- [GOAL] Collect each line in the listing that contains the string "icon" and copy it out. The match is case-sensitive.

Element and text position data

%%

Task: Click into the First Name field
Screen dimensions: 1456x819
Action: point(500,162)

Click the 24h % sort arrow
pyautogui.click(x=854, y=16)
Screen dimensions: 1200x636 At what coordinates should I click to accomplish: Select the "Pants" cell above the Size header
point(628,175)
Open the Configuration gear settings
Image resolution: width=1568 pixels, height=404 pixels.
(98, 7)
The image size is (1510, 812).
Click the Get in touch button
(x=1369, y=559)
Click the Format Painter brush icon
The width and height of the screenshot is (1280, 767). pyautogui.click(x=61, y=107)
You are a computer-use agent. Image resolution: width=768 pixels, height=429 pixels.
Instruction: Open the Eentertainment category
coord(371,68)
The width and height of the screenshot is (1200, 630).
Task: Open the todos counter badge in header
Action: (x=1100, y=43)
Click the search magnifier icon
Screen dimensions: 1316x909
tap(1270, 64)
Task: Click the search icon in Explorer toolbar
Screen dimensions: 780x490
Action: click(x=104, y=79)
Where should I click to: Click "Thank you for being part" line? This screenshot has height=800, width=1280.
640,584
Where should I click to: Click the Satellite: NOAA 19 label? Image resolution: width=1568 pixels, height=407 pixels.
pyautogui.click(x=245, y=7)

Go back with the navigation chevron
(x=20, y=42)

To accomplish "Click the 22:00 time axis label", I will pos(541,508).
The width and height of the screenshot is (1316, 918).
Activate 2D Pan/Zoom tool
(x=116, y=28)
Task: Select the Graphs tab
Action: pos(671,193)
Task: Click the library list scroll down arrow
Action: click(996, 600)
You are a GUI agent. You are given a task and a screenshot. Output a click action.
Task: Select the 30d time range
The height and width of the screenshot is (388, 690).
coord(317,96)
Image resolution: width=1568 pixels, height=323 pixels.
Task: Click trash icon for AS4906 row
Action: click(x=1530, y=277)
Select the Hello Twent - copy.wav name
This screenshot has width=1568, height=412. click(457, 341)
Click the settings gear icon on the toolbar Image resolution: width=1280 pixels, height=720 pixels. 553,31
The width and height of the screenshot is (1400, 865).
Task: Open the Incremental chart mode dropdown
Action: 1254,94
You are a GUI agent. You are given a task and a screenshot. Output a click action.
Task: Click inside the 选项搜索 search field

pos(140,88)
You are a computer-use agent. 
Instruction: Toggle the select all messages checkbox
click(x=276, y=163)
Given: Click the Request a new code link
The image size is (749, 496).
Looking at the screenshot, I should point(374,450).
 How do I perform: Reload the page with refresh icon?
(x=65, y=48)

%%

- [SOLUTION TO THIS PROBLEM]
Click the Format Painter brush icon
Click the search magnifier icon
Task: Click the search icon in Explorer toolbar
Task: Click trash icon for AS4906 row
Click the settings gear icon on the toolbar Image resolution: width=1280 pixels, height=720 pixels. 553,31
 How do I perform: Reload the page with refresh icon?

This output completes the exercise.